:: Provided records

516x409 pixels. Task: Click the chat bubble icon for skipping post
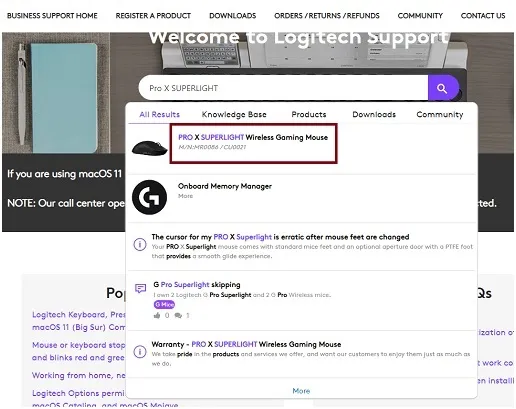[140, 288]
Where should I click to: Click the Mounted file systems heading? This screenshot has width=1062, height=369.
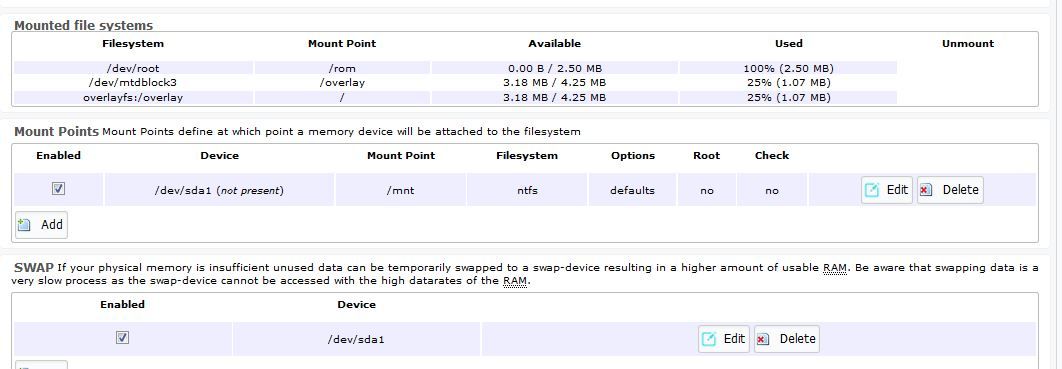(x=84, y=26)
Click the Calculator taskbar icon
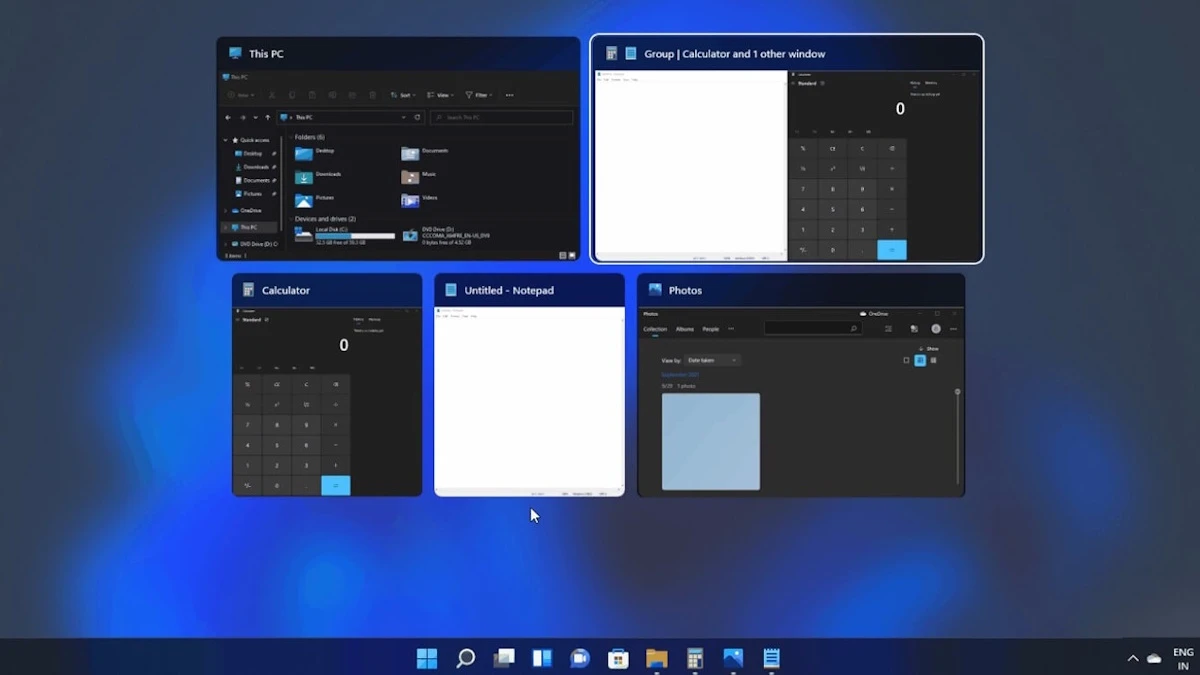This screenshot has width=1200, height=675. pyautogui.click(x=695, y=658)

::::

What is needed
Rewrite the records above, swapping every occurrence of "icon" for "button" and changing nothing else. Omit the pictures from your answer.

Written answer
516x409 pixels. Task: Click the chat bubble button for skipping post
[140, 288]
Where should I click to: Click the Mounted file systems heading? This screenshot has width=1062, height=369.
(x=84, y=26)
Click the Calculator taskbar button
This screenshot has width=1200, height=675. pyautogui.click(x=695, y=658)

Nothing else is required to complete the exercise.